Rescue of abnormal phenotypes in δ2 glutamate receptor‐deficient mice by the extracellular N‐terminal and intracellular C‐terminal domains of the δ2 glutamate receptor

The δ2 glutamate receptor (GluRδ2) is expressed predominantly in cerebellar Purkinje cells. GluRδ2 knock‐out mice show impaired synaptogenesis and loss of long‐term depression (LTD) at parallel fiber/Purkinje cell synapses, and persistent multiple climbing fiber (CF) innervation of Purkinje cells, resulting in severe ataxia.
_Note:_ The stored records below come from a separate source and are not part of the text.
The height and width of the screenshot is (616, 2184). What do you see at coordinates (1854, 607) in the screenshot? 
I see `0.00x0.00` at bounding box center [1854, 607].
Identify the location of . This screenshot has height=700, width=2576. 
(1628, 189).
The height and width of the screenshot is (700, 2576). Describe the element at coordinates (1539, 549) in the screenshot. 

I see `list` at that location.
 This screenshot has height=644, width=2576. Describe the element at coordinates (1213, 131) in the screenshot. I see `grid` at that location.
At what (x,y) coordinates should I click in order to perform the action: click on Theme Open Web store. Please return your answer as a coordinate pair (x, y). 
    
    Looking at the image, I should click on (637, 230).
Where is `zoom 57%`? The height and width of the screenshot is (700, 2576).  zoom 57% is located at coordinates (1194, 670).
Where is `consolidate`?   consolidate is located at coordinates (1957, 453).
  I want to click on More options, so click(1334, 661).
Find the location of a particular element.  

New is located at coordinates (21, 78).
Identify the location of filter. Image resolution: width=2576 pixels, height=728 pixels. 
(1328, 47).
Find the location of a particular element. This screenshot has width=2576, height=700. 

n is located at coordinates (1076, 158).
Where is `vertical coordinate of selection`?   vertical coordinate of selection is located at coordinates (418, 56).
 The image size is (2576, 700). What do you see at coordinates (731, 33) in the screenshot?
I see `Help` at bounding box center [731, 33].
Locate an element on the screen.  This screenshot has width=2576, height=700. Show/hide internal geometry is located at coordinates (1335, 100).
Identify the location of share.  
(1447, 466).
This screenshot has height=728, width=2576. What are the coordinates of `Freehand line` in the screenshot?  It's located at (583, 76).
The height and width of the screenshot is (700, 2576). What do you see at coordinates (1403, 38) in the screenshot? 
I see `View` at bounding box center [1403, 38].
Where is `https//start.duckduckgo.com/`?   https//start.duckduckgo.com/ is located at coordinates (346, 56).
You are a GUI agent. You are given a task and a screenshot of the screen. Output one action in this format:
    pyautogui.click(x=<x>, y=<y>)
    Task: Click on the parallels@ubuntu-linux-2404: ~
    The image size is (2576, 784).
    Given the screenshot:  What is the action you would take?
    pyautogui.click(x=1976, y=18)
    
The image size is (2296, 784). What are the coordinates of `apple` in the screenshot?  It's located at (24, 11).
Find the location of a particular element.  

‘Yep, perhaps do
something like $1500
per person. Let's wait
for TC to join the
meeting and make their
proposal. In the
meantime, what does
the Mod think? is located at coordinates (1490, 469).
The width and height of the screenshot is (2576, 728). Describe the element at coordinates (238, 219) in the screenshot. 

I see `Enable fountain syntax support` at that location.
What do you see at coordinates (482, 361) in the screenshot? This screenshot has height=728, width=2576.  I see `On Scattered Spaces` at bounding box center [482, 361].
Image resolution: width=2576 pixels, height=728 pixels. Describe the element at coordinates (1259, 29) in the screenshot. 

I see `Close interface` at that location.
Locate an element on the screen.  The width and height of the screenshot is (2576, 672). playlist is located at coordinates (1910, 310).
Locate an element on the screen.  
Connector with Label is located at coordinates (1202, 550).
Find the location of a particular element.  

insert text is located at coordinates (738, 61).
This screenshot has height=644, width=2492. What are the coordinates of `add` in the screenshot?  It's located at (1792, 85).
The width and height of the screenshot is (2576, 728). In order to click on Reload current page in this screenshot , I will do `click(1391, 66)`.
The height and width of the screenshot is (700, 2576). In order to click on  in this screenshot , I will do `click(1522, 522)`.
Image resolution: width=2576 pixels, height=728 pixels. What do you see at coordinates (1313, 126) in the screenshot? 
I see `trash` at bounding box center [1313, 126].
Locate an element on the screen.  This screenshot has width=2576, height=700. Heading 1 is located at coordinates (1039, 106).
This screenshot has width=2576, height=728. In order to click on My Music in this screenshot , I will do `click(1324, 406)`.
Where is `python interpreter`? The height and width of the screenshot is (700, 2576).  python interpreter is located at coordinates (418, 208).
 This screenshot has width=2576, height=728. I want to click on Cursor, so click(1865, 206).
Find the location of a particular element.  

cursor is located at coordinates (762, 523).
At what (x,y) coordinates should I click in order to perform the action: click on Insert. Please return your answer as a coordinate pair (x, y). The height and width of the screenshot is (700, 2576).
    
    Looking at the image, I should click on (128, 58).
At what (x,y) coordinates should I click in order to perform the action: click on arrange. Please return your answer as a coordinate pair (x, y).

To identify domains critical for GluRδ2 function, we produced various GluRδ2 deletion constructs. Using lentiviral vectors, those constructs were expressed in Purkinje cells of GluRδ2‐deficient mice at postnatal day (P) 6 or 7, and rescue of abnormal phenotypes was examined beyond P30. Most constructs failed to rescue the defects of GluRδ2‐deficient mice, mainly because they were not efficiently transferred to the postsynaptic sites. However, a construct carrying only the extracellular N‐terminal domain (NTD) and the intracellular C‐terminal domain (CTD) linked with the fourth transmembrane domain of GluRδ2 (NTD‐TM4‐CTD) caused incomplete, but significant rescue of ataxia, consistent with relatively better transport of the construct to the synapses. Notably, the expression of NTD‐TM4‐CTD in GluRδ2‐deficient Purkinje cells restored abrogated LTD, and aberrant CF territory in the molecular layer. Although the expression of NTD‐TM4‐CTD failed to rescue persistent multiple CF innervation of GluRδ2‐deficient Purkinje cells, a similar construct in which only TM4 was replaced with a transmembrane domain of CD4 successfully rescued the multiple CF innervation, probably due to more efficient transport of the protein to postsynaptic sites. These results suggest that NTD and CTD are critical domains of GluRδ2, which functions substantially without conventional ligand binding and ion channel structures.